To motivate the discussion, we start by invoking the gradient expression as introduced in the original formulation of ADAPT-VQE:

\begin{array}{lll} \frac{\partial E}{\partial θ_{i}} = 〈 ϕ | Ĥ \prod_{j = N}^{i + 1} (e^{θ_{j} τ_{j}}) τ_{i} \prod_{k = i}^{1} (e^{θ_{k} τ_{k}}) | 0 〉 \\ - 〈 0 | \prod_{k = 1}^{i} (e^{- θ_{k} τ_{k}}) τ_{i} \prod_{j = i + i}^{N} (- e^{θ_{j} τ_{j}}) Ĥ | ϕ 〉 & (8) \end{array}

where ${\prod^{}}_{i} e^{θ_{i} τ_{i}} | 0 〉 = | ϕ 〉$ .

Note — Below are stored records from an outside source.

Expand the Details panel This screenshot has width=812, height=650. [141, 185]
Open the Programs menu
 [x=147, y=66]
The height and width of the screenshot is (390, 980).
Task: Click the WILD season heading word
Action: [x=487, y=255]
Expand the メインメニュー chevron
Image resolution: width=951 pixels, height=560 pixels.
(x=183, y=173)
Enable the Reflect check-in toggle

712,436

Equation (8) can be further simplified into a recursive formula:

\begin{array}{lll} \frac{\partial E}{\partial θ_{i}} = 〈 ϕ | [Ĥ, \prod_{j = N}^{i + 1} (e^{θ_{j} τ_{j}}) τ_{i} \prod_{j = i + 1}^{N} (e^{- θ_{j} τ_{j}})] | ϕ 〉 & (9) \end{array}

Before moving further in the discussion regarding the use of gradients to support the classical optimizer, let us clarify a potential source of confusion. At a certain ADAPT-VQE iteration, the circuit previously optimized is implemented to prepare the state from which the current iteration builds upon. The gradient vector $G$ is then computed upon the necessary measurements for all τ_k in the chosen operator pool (Equation 6), and the operator that has the largest commutator (in absolute value) is selected. And this the extent to which the gradient is employed at this stage. On the other hand, we now have a new ansatz, which is composed of all previously added operators that enable preparation of |ψ_i−1〉, along with the newly added operator from Equation (7). Each of these operators have a corresponding variational parameter, which in the following VQE step need to be re-optimized. It is in this optimization that we would employ the gradients as written in Equations (8) and (9), and whose magnitude needs to be minimized in order to signal the finding of an extremum (minimum in this case). For an operator pool containing N elements, at each ADAPT-VQE iteration, all N elements of $G$ need to be evaluated, but the magnitude of this vector is not directly minimized by varying the circuit parameters, only indirectly by the addition of enough operators in the ansatz. On the other hand, for optimization purposes, at the i-th iteration, only i gradient elements are considered, and the search for the energy minimum is guided by the minimization of the magnitude of this i-th dimensional gradient vector. Finally, another crucial point worth pointing out is that the commutators in Equation (6) are equivalent to those in Equation (9) only for the operator most recently added, i.e., τ_i in Equation (7).

For the purposes of an economical quantum resource utilization, it is desirable to deploy only one circuit to be used in both energy and gradient estimates (the same circuit is implemented many times, one for each term in the Hamiltonian/gradient). Even though the recursive formula in Equation (9) could, in principle, satisfy this requirement, this commutator cannot be measured (Mitarai et al., 2018). As originally proposed, the gradient is no longer given in an expectation value form, requiring an auxiliary state to be prepared via introduction of ancilla qubits, which deviates from our requirement of saving quantum resources. For that reason, we resort to numerical finite differences as means of carrying out gradient-based optimizations in the current work.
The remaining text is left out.